When asked between 2018 and 2024 to ponder the greatest and most memorable calls of his career, according to his own estimation, McAvaney has specifically cited—in addition to his various callings of AFL grand finals, specifically highlighting the 2016 AFL Grand Final as his favourite Australian rules football call, his last co-commentary duty with Dennis Cometti—his calling of Cathy Freeman's gold medal in the 400 metres at the 2000 Olympics, Winx's third Cox Plate, Usain Bolt's multiple performances at the 2008 Olympics, Carl Lewis's win at the 1991 World Championships and 1992 Olympics, and Makybe Diva's history-making third-consecutive Melbourne Cup victory. Ultimately, McAvaney said on multiple occasions over this period that Freeman's 2000 victory was "probably the most important of my life as a caller ... and to be a tiny part of that is an incredible privilege".

== Awards ==
McAvaney was awarded a Medal of the Order of Australia (OAM) in June 2002 for service to sports broadcasting, and to the community through charitable and sporting organisations. He was also inducted into the Sport Australia Hall of Fame in that year.
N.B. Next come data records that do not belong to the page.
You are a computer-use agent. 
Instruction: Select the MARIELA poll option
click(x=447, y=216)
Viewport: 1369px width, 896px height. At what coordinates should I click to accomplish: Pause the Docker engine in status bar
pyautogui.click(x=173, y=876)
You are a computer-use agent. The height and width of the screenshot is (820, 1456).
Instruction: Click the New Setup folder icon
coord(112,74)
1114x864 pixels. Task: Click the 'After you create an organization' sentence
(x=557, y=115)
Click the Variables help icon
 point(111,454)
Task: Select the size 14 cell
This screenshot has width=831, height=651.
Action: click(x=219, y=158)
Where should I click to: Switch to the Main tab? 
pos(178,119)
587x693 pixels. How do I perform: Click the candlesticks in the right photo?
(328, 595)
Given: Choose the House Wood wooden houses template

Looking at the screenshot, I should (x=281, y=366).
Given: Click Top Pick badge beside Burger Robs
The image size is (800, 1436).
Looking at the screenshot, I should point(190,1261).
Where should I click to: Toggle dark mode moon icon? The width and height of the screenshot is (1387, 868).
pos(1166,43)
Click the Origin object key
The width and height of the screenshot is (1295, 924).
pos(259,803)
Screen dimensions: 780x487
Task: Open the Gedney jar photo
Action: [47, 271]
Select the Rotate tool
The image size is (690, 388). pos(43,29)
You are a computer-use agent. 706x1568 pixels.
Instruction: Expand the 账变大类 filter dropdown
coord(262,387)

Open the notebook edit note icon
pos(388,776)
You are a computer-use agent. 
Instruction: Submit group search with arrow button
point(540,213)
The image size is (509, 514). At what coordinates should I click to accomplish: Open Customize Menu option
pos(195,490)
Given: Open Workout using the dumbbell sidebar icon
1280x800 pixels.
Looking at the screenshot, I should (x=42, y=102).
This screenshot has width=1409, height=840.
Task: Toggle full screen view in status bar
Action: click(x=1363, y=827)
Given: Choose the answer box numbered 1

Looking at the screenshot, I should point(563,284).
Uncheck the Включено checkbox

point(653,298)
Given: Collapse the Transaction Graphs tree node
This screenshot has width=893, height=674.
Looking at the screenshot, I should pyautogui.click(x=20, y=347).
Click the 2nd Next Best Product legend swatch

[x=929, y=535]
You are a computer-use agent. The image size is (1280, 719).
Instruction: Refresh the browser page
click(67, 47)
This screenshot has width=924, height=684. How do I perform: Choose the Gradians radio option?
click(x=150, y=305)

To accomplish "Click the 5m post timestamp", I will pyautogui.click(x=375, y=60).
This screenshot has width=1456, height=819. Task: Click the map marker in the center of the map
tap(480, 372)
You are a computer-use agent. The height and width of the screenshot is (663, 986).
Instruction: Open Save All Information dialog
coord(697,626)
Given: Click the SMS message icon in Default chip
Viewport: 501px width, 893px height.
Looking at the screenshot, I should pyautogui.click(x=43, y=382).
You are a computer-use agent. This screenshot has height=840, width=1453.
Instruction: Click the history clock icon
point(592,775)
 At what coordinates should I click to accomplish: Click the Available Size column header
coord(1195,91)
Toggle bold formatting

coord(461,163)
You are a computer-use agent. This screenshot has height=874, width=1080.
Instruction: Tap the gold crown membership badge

In 2022, he was inducted into the TV Week Logie Hall of Fame, becoming the second sports broadcaster to be inducted.

In June 2023, McAvaney was inducted into the Australian Football Hall of Fame. He is the eleventh media personality to be inducted into the code's Hall of Fame.

In September 2025, McAvaney was awarded a Veteran Pin from World Athletics.

== Personal life ==

McAvaney's first marriage, to Merry, lasted from 1983 to 1991. He met his second wife Anne Johnson, a television journalist and producer, in 1993 while making the show Seasons. With her, he has two children, Sam (born 1994) and Alexandra (born 1997).
He moved his family from Melbourne back to his hometown of Adelaide in 1999.

In March 2017, McAvaney revealed he had been diagnosed with chronic lymphocytic leukaemia.